Implementation:Kubeflow Pipelines Kubernetes PVC Sample
| Knowledge Sources | |
|---|---|
| Domains | Pipeline_Sample, Kubernetes, Storage |
| Last Updated | 2026-02-13 14:00 GMT |
Overview
Sample pipeline demonstrating the full lifecycle of Kubernetes PersistentVolumeClaim usage within a KFP v2 pipeline using the `kfp-kubernetes` plugin.
Description
This sample (62 lines) demonstrates creating, mounting, and deleting a PVC within a pipeline. Two components are defined: `make_data` writes to a volume mount, `read_data` reads from it. The pipeline creates a 5Gi PVC with ReadWriteOnce access via `kubernetes.CreatePVC`, mounts it to both tasks at different paths using `kubernetes.mount_pvc`, enforces ordering via `.after()`, and cleans up with `kubernetes.DeletePVC`.

# # # #

> [WORK INSTRUCTIONS]
1/ In the PVC sample page, what size and access mode does the pipeline give the PVC it creates?
2/ Carry on the PVC sample page from its last sentence.

Word and element pointing entries
# # # #

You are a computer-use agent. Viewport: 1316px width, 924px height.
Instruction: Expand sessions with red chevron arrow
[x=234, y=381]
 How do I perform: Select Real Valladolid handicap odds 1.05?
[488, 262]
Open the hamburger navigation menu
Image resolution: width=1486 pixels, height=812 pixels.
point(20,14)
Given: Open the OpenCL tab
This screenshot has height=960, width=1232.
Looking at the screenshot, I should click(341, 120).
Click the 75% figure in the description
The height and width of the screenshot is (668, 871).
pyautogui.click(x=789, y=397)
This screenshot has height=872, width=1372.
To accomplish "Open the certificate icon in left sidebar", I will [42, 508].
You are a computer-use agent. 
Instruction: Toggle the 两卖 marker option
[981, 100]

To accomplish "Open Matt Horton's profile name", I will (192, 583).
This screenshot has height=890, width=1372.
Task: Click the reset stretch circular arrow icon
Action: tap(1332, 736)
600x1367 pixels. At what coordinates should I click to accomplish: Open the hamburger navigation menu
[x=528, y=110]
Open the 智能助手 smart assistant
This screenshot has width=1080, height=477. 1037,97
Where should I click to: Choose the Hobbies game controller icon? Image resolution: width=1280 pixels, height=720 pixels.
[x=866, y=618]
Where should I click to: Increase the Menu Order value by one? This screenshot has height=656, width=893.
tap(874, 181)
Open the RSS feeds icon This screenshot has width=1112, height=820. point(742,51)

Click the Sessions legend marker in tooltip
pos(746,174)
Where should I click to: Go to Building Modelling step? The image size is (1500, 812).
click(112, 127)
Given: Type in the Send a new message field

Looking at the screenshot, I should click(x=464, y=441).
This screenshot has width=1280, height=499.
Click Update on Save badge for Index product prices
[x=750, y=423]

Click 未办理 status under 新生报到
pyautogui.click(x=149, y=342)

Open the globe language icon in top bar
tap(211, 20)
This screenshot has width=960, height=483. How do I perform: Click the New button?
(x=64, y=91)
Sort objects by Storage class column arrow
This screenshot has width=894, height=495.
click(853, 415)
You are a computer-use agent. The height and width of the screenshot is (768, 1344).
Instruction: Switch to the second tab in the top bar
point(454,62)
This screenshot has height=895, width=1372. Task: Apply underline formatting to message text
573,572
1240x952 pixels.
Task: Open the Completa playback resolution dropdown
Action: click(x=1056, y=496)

# # # #

> [TASK RESPONSES]
1/ 5Gi with ReadWriteOnce access.

2/
Usage
Reference this sample when building pipelines that require volume-based data sharing between steps, especially for large datasets where artifact-based passing is impractical.
Code Reference
Source Location
- Repository: Kubeflow_Pipelines
- File: samples/core/kubernetes_pvc/kubernetes_pvc.py
- Lines: 1-62
Signature
@dsl.component
def make_data():
"""Writes data to /data/file.txt on the mounted PVC."""
@dsl.component
def read_data():
"""Reads data from /reused_data/file.txt on the mounted PVC."""
@dsl.pipeline
def my_pipeline():
"""Pipeline: CreatePVC -> make_data -> read_data -> DeletePVC."""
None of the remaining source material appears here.